Jakarta, Gatra.com - Senior Officer of Sustainable Energy, Renewable Energy, and Energy Efficiency (REE) Department of ASEAN Centre for Energy (ACE), Zulfikar Yurnaidi menjelaskan mengenai tren negara ASEAN dalam menghadapi transisi energi.
"Energi itu tidak bisa dipisahkan dari pertumbuhan eknomi. Kami memperkirakan skenario, salah satunya AMS (National) Target Scenario (ATS). Bila seluruh negara ASEAN mencapai target pengurangan gas rumah kaca, maka pertumbuhan energi bisa turun," katanya dalam diskusi yang digelar Badan Riset Inovasi Nasional (BRIN), Senin (24/10).
Ia menerangkan bahwa seluruh negara di ASEAN telah memiliki target transisi energi dengan net zero emission (NZE). Zulfikar berkata bahwa hampir seluruh negara kecuali Filipina punya target NZE.
"Indonesia target di tahun 2060. Singapura pada tahun 2050. Beberapa negara lain straight menyebut 2050, namun belum semua punya long term strategy," katanya.
Zulfikar juga menjelaskan salah satu contoh negara di ASEAN yang berhasil mengupayakan energi baru terbarukan (EBT) melalui energi matahari atau solar. Di Vietnam, peningkatkan penetrasi dari energi solar atau matahari berkembang pesat dalam dua tahun terakhir. Meskipun peningkatan dari sisi kapasitas belum bisa direalisakan dengan baik menjadi generation, namun upaya ke arah sana telah dilakukan sehingga bisa dijadikan sebagai pembamding dalam penerapan EBT.
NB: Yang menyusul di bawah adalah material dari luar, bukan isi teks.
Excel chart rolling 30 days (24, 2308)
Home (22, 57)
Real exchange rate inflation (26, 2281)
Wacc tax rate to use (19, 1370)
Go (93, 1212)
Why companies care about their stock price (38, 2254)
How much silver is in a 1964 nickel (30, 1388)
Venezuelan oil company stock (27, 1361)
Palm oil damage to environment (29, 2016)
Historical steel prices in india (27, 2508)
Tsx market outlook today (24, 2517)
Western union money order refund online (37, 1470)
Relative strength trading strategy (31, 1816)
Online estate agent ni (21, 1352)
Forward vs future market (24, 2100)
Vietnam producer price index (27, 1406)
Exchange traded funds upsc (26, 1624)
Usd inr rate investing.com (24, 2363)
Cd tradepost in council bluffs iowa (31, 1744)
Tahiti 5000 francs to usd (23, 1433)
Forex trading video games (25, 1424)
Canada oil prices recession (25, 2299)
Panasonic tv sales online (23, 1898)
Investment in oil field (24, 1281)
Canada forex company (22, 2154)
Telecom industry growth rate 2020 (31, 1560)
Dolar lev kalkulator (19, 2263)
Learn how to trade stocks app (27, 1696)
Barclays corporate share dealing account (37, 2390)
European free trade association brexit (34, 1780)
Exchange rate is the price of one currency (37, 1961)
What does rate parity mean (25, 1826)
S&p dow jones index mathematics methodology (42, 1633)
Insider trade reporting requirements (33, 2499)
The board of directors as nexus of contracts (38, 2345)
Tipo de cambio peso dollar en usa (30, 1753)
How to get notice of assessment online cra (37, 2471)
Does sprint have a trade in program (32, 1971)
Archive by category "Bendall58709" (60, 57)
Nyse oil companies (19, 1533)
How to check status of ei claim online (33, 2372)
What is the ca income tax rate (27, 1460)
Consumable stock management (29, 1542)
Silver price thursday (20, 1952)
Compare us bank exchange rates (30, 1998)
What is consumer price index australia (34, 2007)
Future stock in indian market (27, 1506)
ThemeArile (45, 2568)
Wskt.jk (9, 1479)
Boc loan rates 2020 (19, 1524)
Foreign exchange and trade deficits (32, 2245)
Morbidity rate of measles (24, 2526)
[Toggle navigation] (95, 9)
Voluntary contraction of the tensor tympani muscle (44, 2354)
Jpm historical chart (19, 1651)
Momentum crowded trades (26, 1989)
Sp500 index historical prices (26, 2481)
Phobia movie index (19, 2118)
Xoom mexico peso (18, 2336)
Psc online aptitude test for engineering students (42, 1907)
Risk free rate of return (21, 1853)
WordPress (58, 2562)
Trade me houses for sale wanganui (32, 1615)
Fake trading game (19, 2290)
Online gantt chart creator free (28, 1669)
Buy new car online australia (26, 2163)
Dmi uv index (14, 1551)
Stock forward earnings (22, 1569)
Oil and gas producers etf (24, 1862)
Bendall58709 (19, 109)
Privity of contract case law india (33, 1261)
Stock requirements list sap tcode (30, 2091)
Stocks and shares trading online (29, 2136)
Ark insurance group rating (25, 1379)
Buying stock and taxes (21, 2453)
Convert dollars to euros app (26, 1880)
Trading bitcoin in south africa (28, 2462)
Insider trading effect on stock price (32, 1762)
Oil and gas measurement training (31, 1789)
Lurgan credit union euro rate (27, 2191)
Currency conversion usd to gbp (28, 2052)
Selain itu, Zulfikar menerangkan bahwa bulan lalu, baru saja terjadi perdagangan energi dari Laos ke Singapura. Pengaliran energi dilakukan melalui Lao PDR-Thailand-Malaysia-Singapore Power Integration Project (LTMS-PIP). Singapura melakukan impor energi hingga 100 megawatt.
"Itu yang akan kita coba kembangkan untuk seluruh ASEAN dan bagaimana Indonesia bisa bergabung nantinya. Banyak teknologi yang kita perlu tingkatkan untuk bauran energi terbarukan," ucapnya.
Sejauh ini, perkembangan menuju EBT cukup terpengaruh dari adanya pandemi Covid-19. Selain itu, situasi geo-politik juga menentukan perkembangan EBT. Maka, Zulfikar menyebutkan bahwa resiliensi diperlukan. Hal ini harus didorong oleh peranan lembaga riset agar teknologi dan inovasi bisa semakin berkembang.
"Ketika harga materiil untuk energi terbarukan, bahkan untuk electricity semakin naik, maka akan memperlambat transisi energi secara gobal," katanya.
Perkembangan teknologi yang dibutuhkan salah satunya melalui penetrasi energi terbarukan yang bukan hanya melalui instalasi, tapi membutuhkan pembangkit dengan kapasitas lebih tinggi. Peranan dari storage juga penting untuk penyimpanan energi sehingga bisa membantu stok atau ketersediaan.
Lebih lanjut, ia menuturkan bahwa dengan gambaran skenario lebih ambisius, yaitu target energi terbarukan 23% di tahun 2035 oleh ASEAN, itu sama persis dengan target indonesia. Menurutnya, peran Indonesia sebagai negara terbesar di Asia Tenggara dalam mewujudkan NZE akan sangat berpengaruh terhadap negara lainnya.
"Indonesia memang negara terbesar di Asia Tenggara, baik secara penggunaan energi, pertumbuhan ekonomi, maupun emisi. Pencapaian Indonesia akan berpengaruh besar di regional Asia Tenggara," jelasnya.